◆ Work instructions
a) Decide whether each statement below agrees with the article on the Long Bay prison governor, answering yes or no and quoting the deciding words: (i) Long Bay Correctional Complex is called Australia's largest prison; (ii) the complex holds more than 2000 inmates; (iii) the governor's childhood centered on a family bakery.
b) Echo word for word the stretch of the article on the Long Bay prison governor from "By Jordan Grantham, 10" through "well-being of others.".

◆ Selected excerpt
Long Bay Prison Governor: Trust everyone “Just don’t trust the Devil within”

By Jordan Grantham, 10 October 2017, Canonisation of Saint Maximilian Kolbe
Patrick Aboud, Governor of Long Bay Correctional Complex. Image: Diocese of Parramatta

The Governor of Australia’s largest prison had a Parramatta childhood centred on the family fish and chip shop, the Parramatta Eels rugby league team, Parramatta Marist High School, St Patrick’s Cathedral, Parramtta and then, Our Lady of Lebanon Co-Cathedral, Harris Park.

Pat Aboud is now Governor of Australia’s largest prison, Long Bay Correctional Complex, protecting civilians and reforming almost 1300 inmates with his trademark toughness and concern for the well-being of others.

“Trust everyone,” Governor Aboud advised, “but don’t trust the Devil within.”

◆ Dataset section
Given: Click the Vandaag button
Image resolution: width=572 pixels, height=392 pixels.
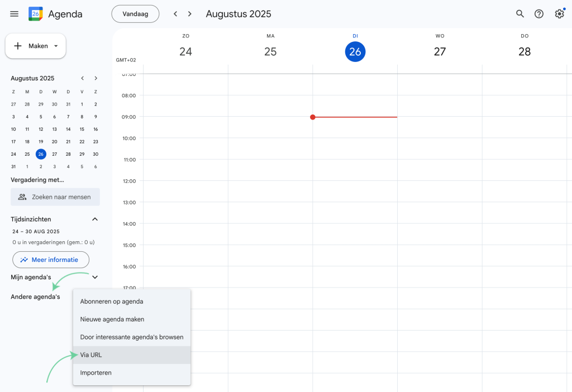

◆ Set of answers
a)
(i) Yes: "Pat Aboud is now Governor of Australia’s largest prison, Long Bay Correctional Complex"
(ii) No: "reforming almost 1300 inmates"
(iii) No: "a Parramatta childhood centred on the family fish and chip shop"

b)
By Jordan Grantham, 10 October 2017, Canonisation of Saint Maximilian Kolbe
Patrick Aboud, Governor of Long Bay Correctional Complex. Image: Diocese of Parramatta

The Governor of Australia’s largest prison had a Parramatta childhood centred on the family fish and chip shop, the Parramatta Eels rugby league team, Parramatta Marist High School, St Patrick’s Cathedral, Parramtta and then, Our Lady of Lebanon Co-Cathedral, Harris Park.

Pat Aboud is now Governor of Australia’s largest prison, Long Bay Correctional Complex, protecting civilians and reforming almost 1300 inmates with his trademark toughness and concern for the well-being of others.